HRRRR
Computes the Hadamard product of two real rectangular matrices.
Required Arguments
A — Real NRA by NCA rectangular matrix. (Input)
B — Real NRB by NCB rectangular matrix. (Input)
C — Real NRC by NCC rectangular matrix containing the Hadamard product of A and B. (Output)
If A is not needed, then C can share the same storage locations as A. Similarly, if B is not needed, then C can share the same storage locations as B.
Optional Arguments
NRA — Number of rows of A. (Input)
Default: NRA = SIZE (A,1).
NCA — Number of columns of A. (Input)
Default: NCA = SIZE (A,2).
LDA — Leading dimension of A exactly as specified in the dimension statement of the calling program. (Input)

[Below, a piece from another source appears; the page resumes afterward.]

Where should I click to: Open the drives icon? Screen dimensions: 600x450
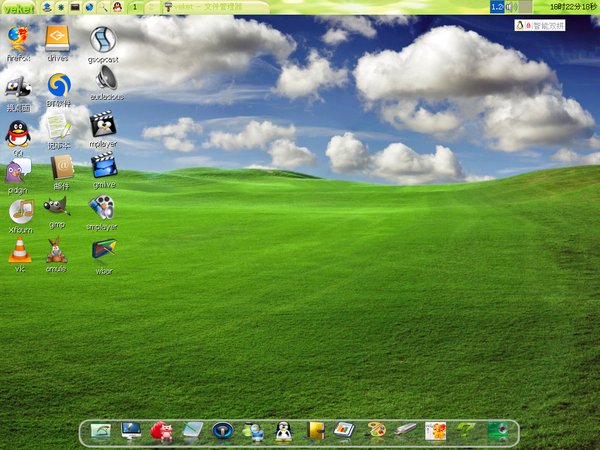tap(58, 40)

Default: LDA = SIZE (A,1).
NRB — Number of rows of B. (Input)
NRB must be equal to NRA.
Default: NRB = SIZE (B,1).
NCB — Number of columns of B. (Input)
NCB must be equal to NCA.
Default: NCB = SIZE (B,2).
LDB — Leading dimension of B exactly as specified in the dimension statement of the calling program. (Input)
Default: LDB = SIZE (B,1).
NRC — Number of rows of C. (Input)
NRC must be equal to NRA.
Default: NRC = SIZE (C,1).
NCC — Number of columns of C. (Input)
NCC must be equal to NCA.
Default: NCC = SIZE (C,2).
LDC — Leading dimension of C exactly as specified in the dimension statement of the calling program. (Input)
Default: LDC = SIZE (C,1).
FORTRAN 90 Interface
Generic: CALL HRRRR (A, B, C [, …])
Specific: The specific interface names are S_HRRRR and D_HRRRR.
FORTRAN 77 Interface
Single: CALL HRRRR (NRA, NCA, A, LDA, NRB, NCB, B, LDB, NRC, NCC, C, LDC)
Double: The double precision name is DHRRRR.
Description
The routine HRRRR computes the Hadamard product of two real matrices A and B and returns a real matrix C, where Cij = AijBij.
Example
Compute the Hadamard product of two 4 × 4 real matrices. The output matrix will be a 4 × 4 real matrix.
USE HRRRR_INT
USE WRRRN_INT
IMPLICIT NONE
! Declare variables
INTEGER NCA, NCB, NCC, NRA, NRB, NRC
PARAMETER (NCA=4, NCB=4, NCC=4, NRA=4, NRB=4, NRC=4)
!
REAL A(NRA,NCA), B(NRB,NCB), C(NRC,NCC)
! Set values for A
! A = ( -1.0 0.0 -3.0 8.0 )
! ( 2.0 1.0 7.0 2.0 )
! ( 3.0 -2.0 2.0 -6.0 )
! ( 4.0 1.0 -5.0 -8.0 )
!
! Set values for B
! B = ( 2.0 3.0 0.0 -10.0 )
! ( 1.0 -1.0 4.0 2.0 )
! ( -1.0 -2.0 7.0 1.0 )
! ( 2.0 1.0 9.0 0.0 )
!
DATA A/-1.0, 2.0, 3.0, 4.0, 0.0, 1.0, -2.0, 1.0, -3.0, 7.0, 2.0, &
-5.0, 8.0, 2.0, -6.0, -8.0/
DATA B/2.0, 1.0, -1.0, 2.0, 3.0, -1.0, -2.0, 1.0, 0.0, 4.0, 7.0, &
9.0, -10.0, 2.0, 1.0, 0.0/
! Compute Hadamard product of A and B
CALL HRRRR (A, B, C)
! Print results
CALL WRRRN ('C = A (*) B', C)
END
C = A (*) B
1 2 3 4
1 -2.00 0.00 0.00 -80.00
2 2.00 -1.00 28.00 4.00
3 -3.00 4.00 14.00 -6.00
4 8.00 1.00 -45.00 0.00